With this cable 100, a horizontal line having a length of 5 m is laid, and the space between the heat insulating inner tube 130 and the heat insulating outer tube 140, which are corrugated tubes, is evacuated so that the degree of vacuum is 8 × 10 ⁻⁴ Pa. Liquid nitrogen is filled in the heat insulation inner pipe 130, and the liquid nitrogen liquid level is monitored with a liquid level gauge, the flow rate of vaporized nitrogen is measured with a mass flow meter, and the amount of heat penetration that has entered the superconducting cable per unit time is measured. Calculated. The heat penetration amount was 0.6 W / m.

<Comparative Example 1>
As in Example 1, the metal vapor-deposited sheet 171 is a sheet of 12 μm thickness obtained by vapor-depositing Al on a PET film, and a 300 μm-thick polyester mesh is provided on the sheet as a non-woven sheet to constitute a layer of a multilayer heat insulating material. Made the material. An aluminum corrugated tube having an outer diameter of 70 m was applied as the heat insulating inner tube 130 in the double-structured heat insulating tube, and an aluminum corrugated tube having an outer diameter of 130 mm was applied as the heat insulating outer tube 140. The superconducting cable core 110 is accommodated in the heat insulating inner tube 130, and the heat insulating material having the same thickness is sequentially laminated on the outer periphery of the heat insulating inner tube 130 by 1/2 wrap winding to form the multilayer heat insulating material 150. A cable was produced. In the multilayer heat insulating material of Comparative Example 1, wrinkles were generated around the heat insulating material. With respect to the superconducting cable of Comparative Example 1, the amount of heat intrusion into the superconducting cable per unit time was calculated in the same manner as in Example 1. The heat penetration amount was 1.5 W / m.
As a result, in Example 1, in the multilayer heat insulating material provided on the outer periphery of the heat insulating inner tube, the thickness of the outermost heat insulating material 164 is thicker than the thickness of the innermost heat insulating material 161 as compared with Comparative Example 1. Thus, by increasing the thickness of the layers sequentially laminated from the innermost layer side, the heat penetration amount as the superconducting cable could be reduced.

The embodiment disclosed this time should be considered as illustrative in all points and not restrictive.

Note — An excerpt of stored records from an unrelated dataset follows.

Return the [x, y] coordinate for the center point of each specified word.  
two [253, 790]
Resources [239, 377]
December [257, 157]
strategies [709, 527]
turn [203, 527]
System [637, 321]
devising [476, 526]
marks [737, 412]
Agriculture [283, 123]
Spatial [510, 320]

For example, the heat insulating materials 161 to 164 and 161A to 164A in the multilayer heat insulating materials 150 and 150A are Al, PET, Al, non-woven fabric, or non-woven fabric, Al, PET, Al on the outer periphery of the heat insulating inner tube 130 in order from the inside. It is wound so as to be a SiO ₂ layer and a non-woven fabric, but it may be wound in the reverse order. That is, in the heat insulating materials 161 to 164 and 161A to 164A, the nonwoven fabric sheets 181 to 184 and 181A to 184A having different thicknesses may be located on the inner layer side (center side of the superconducting cable) than the metal vapor deposition sheet 171. That is, the heat insulating materials 161 to 164 and 161A to 164A provided with the nonwoven fabric sheets 181 to 184 and 181A to 184A on the metal vapor-deposited sheet 171 may be arranged so that the inner and outer surfaces are reversed by turning over the inner and outer surfaces. Good. These mean the structure similar to the heat insulating material which has the nonwoven fabric sheets 181-184 and 181A-184A under the metal vapor deposition sheet | seat 171. FIG. The scope of the present invention is defined by the terms of the claims, rather than the description above, and is intended to include any modifications within the scope and meaning equivalent to the terms of the claims.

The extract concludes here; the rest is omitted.